The shown diagram represents a satellite calculating the distances and the angle. Find the distance between the two cities. Give your answer to one decimal place. Note that the diagram is not to scale.

In order to solve this problem, we need to calculate the length 𝑥, the distance between the two cities.
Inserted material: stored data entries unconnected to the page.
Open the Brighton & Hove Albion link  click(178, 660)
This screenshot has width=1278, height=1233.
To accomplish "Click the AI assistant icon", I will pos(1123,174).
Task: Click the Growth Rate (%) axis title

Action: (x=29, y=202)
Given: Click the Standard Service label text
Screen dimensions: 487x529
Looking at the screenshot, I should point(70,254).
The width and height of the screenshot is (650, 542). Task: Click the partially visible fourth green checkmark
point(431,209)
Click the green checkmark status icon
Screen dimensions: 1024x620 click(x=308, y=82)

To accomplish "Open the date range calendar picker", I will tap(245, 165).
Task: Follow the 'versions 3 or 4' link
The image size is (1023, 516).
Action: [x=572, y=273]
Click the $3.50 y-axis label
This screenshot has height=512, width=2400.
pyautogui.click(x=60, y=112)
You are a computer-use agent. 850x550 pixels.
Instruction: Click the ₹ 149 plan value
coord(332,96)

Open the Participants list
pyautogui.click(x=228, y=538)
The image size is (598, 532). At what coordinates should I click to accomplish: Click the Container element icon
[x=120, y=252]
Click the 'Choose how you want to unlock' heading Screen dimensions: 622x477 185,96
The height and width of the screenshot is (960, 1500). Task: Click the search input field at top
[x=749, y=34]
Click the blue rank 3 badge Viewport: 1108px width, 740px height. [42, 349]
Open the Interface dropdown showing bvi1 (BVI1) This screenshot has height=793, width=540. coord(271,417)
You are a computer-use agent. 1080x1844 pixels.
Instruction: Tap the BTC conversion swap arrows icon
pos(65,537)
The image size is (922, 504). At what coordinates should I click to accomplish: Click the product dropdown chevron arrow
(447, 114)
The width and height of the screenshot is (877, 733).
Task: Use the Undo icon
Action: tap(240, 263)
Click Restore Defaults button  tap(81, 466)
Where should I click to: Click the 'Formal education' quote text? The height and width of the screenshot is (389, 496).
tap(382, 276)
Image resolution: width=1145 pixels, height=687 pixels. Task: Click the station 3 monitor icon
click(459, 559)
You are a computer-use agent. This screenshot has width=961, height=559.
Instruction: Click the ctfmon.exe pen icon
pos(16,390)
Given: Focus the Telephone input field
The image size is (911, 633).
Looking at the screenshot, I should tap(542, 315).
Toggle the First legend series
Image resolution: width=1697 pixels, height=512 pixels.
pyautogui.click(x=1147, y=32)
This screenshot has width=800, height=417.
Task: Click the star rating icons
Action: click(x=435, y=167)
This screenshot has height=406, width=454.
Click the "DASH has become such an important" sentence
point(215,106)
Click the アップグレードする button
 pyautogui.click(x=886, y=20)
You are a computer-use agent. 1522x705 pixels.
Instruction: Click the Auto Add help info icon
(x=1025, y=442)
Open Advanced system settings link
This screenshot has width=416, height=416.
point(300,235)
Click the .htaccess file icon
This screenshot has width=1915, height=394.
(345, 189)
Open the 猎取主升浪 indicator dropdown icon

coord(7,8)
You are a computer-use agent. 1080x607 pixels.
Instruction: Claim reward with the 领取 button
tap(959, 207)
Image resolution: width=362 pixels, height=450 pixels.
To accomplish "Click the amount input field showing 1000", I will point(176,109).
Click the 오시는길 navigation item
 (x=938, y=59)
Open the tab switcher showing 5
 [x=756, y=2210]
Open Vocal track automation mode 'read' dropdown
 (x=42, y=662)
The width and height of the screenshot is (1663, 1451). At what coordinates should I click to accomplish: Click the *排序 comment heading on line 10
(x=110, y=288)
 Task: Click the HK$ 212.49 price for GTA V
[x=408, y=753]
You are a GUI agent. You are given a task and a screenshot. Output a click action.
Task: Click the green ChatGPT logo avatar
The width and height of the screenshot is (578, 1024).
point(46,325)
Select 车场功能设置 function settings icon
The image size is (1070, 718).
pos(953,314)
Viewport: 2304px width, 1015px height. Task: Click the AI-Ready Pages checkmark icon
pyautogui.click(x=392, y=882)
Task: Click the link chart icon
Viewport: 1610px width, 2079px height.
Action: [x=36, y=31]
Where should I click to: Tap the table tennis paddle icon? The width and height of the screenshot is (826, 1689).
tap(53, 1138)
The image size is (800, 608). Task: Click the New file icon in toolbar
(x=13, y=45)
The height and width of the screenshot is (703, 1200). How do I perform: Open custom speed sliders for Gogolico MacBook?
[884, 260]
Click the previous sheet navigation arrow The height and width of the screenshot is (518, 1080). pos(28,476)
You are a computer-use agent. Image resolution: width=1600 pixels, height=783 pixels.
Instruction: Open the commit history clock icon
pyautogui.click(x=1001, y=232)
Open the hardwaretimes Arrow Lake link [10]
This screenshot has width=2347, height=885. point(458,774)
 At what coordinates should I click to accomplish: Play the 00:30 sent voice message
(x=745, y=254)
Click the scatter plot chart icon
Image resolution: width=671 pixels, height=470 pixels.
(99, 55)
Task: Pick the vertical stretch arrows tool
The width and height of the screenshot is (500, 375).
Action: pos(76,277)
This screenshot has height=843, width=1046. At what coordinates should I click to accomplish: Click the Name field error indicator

As we have created a triangle, we can use the cosine rule to find the missing length.

The cosine rule states that 𝑎 squared is equal to 𝑏 squared plus 𝑐 squared minus two 𝑏𝑐 multiplied by cos of 𝑎. In our example, 𝑎 is 𝑥, the unknown, or the distance between the two cities, 𝑏 is 370 kilometers, 𝑐 is 350 kilometers, and the angle 𝑎 is 2.1 degrees.

Substituting these values into the formula gives us 𝑥 squared is equal to 370 squared plus 350 squared minus two multiplied by 370 multiplied by 350 multiplied by cos of 2.1. Typing the right-hand side into the calculator gives us a value of 𝑥 squared of 573.946.

Square rooting both sides of this equation gives us 𝑥 is equal to 23.957. As we’re asked to give our answer to one decimal place, 𝑥 is equal to 24.0. This means that the distance between the two cities is 24 kilometers or 24.0 kilometers.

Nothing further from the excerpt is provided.